How does the identity P(A and B) = P(A)·P(B|A) lead to Bayes’ theorem?
Why does Bayes’ theorem often help when one conditional probability is easier to estimate than the other?
What misconception leads people to compute P(A and B) as P(A)·P(B) even when it’s wrong?
How does correlation show up in probability notation?
Why do coin flips and dice rolls make the multiplication intuition feel reliable?
Review Questions
- What two expressions for P(A and B) are set equal to derive Bayes’ theorem, and how do they differ in which conditional probability they use?
- Under what condition is P(A and B) = P(A)·P(B) valid, and how would you detect when that condition fails?

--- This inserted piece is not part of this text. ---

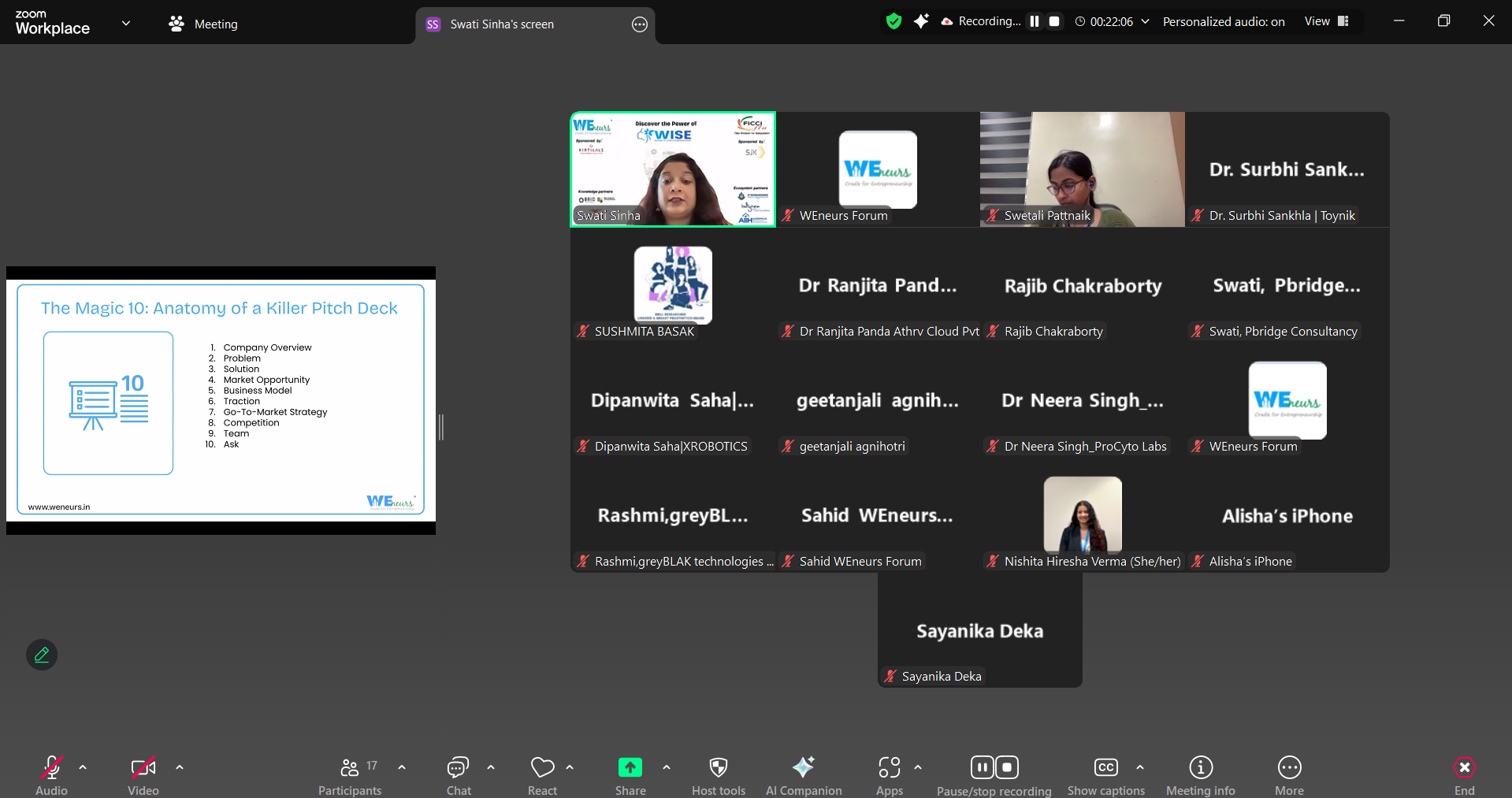1512x798 pixels.
Task: Open Host tools shield icon
Action: tap(718, 776)
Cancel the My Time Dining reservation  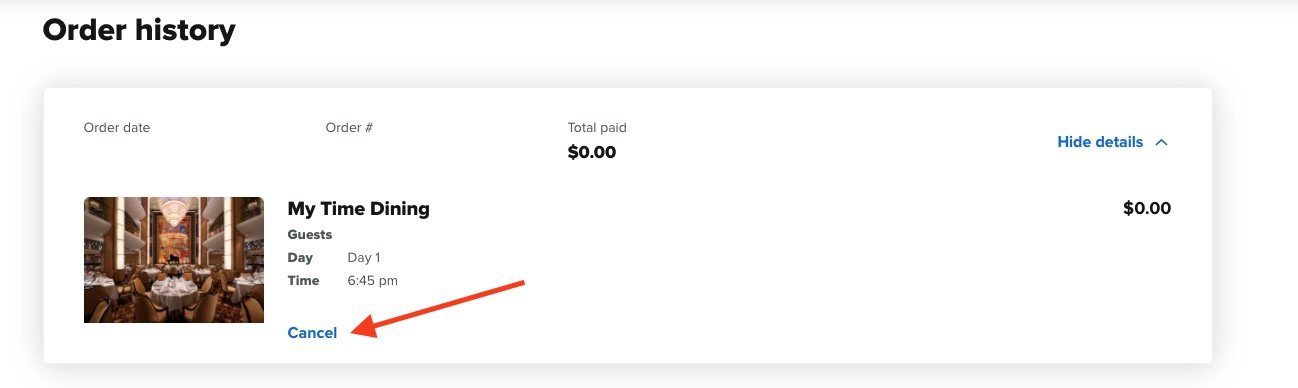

- In the heart-disease sibling example, which probability changes after learning about the brother’s outcome, and why?
Key Points
- 1
Bayes’ theorem can be derived by writing the same joint probability P(A and B) in two ways: P(A)·P(B|A) and P(B)·P(A|B).
- 2
Equating those two expressions and rearranging produces a relationship that converts P(A|B) into P(B|A) (and vice versa).
- 3
The theorem is especially useful when estimating P(evidence|hypothesis) is easier than estimating P(hypothesis|evidence).
- 4
Multiplying P(A)·P(B) to get P(A and B) is only correct under independence.
- 5
Correlation breaks the independence assumption because P(B|A) ≠ P(B).
- 6
Classic coin-flip and dice problems feel intuitive because they enforce independence, but real applications often involve dependence.
- 7
Bayes’ theorem quantifies dependence by measuring how one event’s probability shifts when information about another event is known.